Mogi das Cruzes já recuperou cerca de 70% dos empregos formais perdidos na cidade entre abril e junho, durante o período de maior impacto das medidas adotas para controle da pandemia de coronavírus (Covid-19) que resultou em mais demissões do que contratações no município.

Segundo dados do Cadastro Geral de Empregados e Desempregados (Caged), de dez postos de trabalhos fechados no período, sete já foram reabertos e estão com profissionais em atividade. Entre abril e outubro foram fechados 4.146 pontos de trabalho formal, ao passo que 2.957 foram criados. Isso significa que há ainda 1.189 vagas que foram extintas durante a pandemia e que podem ser reabertos se a economia avançar.

Quando considerado o mês de março, momento em que a pandemia não era responsável diretamente por tantas demissões quanto nos meses seguintes, o número de recuperação de empregos com carteira assinada cai para 50%. No mês que encerra o primeiro trimestre, 1.679 postos foram fechados, o segundo pior mês do ano, atrás apenas de abril.

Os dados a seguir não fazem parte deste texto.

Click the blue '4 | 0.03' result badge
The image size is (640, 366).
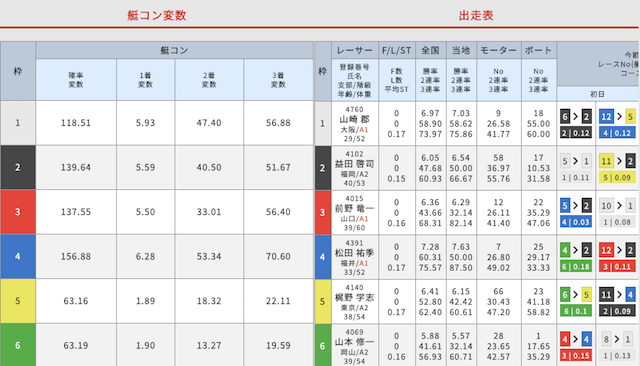point(576,222)
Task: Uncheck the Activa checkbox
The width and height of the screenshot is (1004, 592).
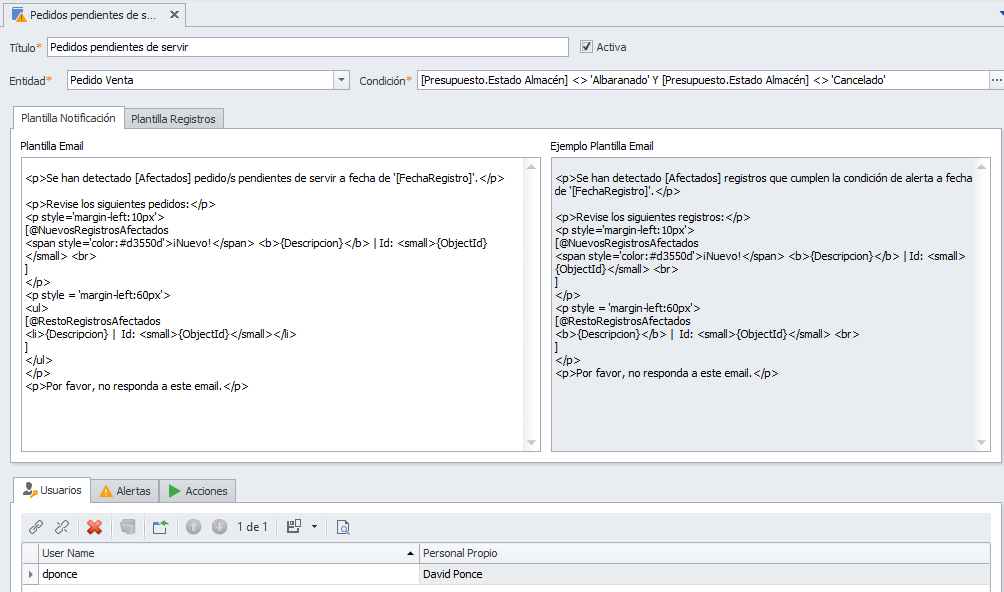Action: click(587, 47)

Em outubro, Mogi registrou o melhor saldo entre admissões e desligamentos do ano, com 860 postos de trabalho gerados. Foram registradas 3.955 contratações no período e 3.095 demissões. Quando comparados com outubro do ano passado, o aumento na quantidade de empregos criados é de 245%, já que em 2019 o saldo ficou positivo em 249 novos postos de trabalho com carteira assinada. Vale ressaltar que parte destes empregos gerados neste ano são oriundos do fechamento de vagas de trabalho nos meses anteriores causado pela pandemia.

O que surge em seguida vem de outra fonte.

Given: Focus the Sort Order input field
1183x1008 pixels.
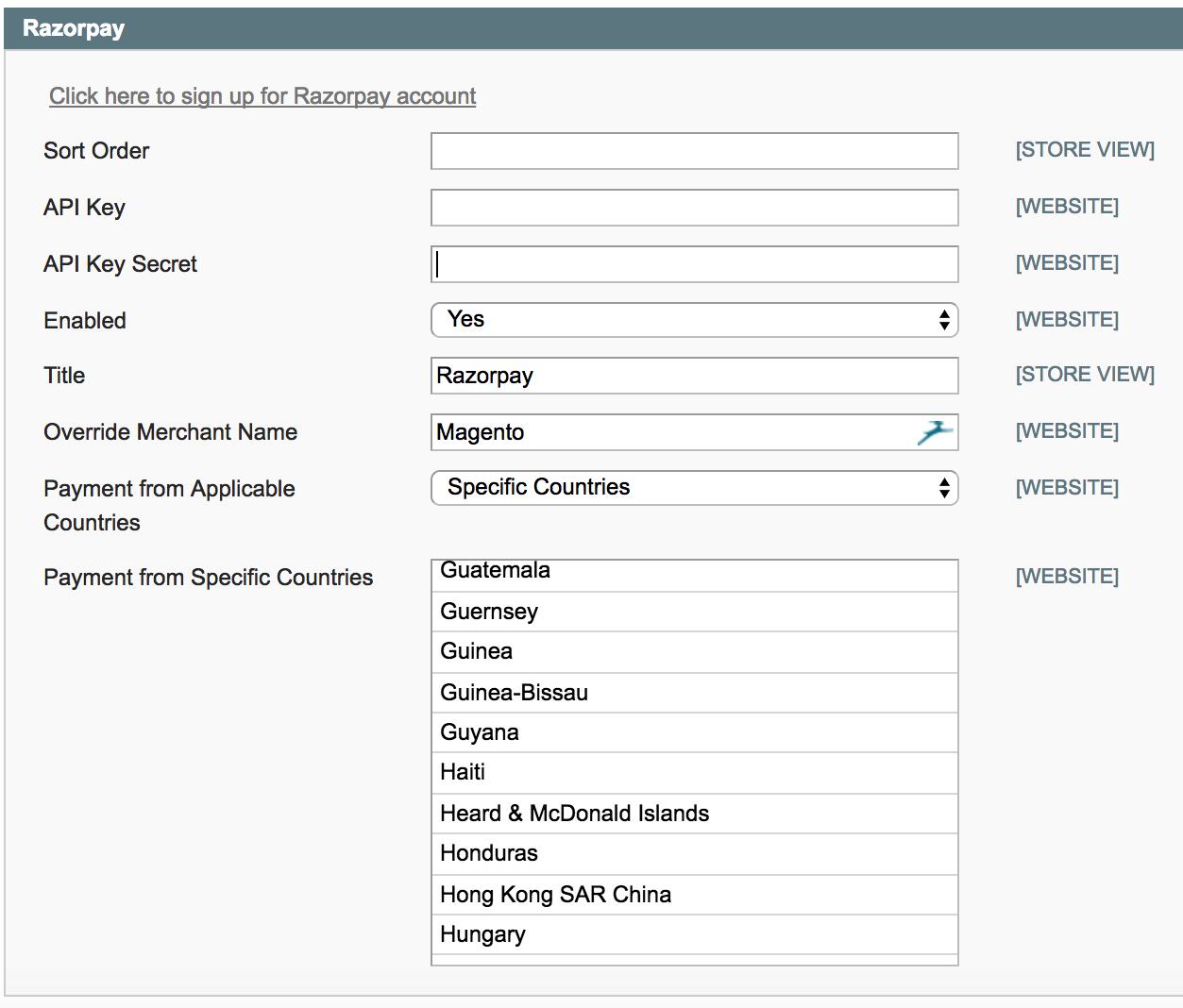Looking at the screenshot, I should click(694, 151).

Para o diretor do Departamento de Desenvolvimento Econômico e Social da Prefeitura, Cláudio Costa, a retomada acelerada da geração de emprego não é encarada com surpresa pela administração municipal, já que, em contato com as empresas, já havia tal projeção para os demais meses.

"A gente esperava uma retomada em 'V', que é representada no gráfico como uma queda grande e uma retomada no mesmo nível na sequência", explicou, "as empresas, indústrias da nossa cidade fizeram movimentos positivos, além disso, o auxílio emergencial na cidade também movimentou a economia", completou.

Segundo o diretor, o fato das indústrias instaladas em Mogi demitirem menos do que a média nacional e estadual também foi determinante para que menos pessoas ficassem sem empregos neste período da pandemia. "No Brasil, do total de demissões, 19% foi da Indústria; no Estado, 21%. Em Mogi esse índice foi 8%, por conta do contato que temos com as empresas", justificou Costa.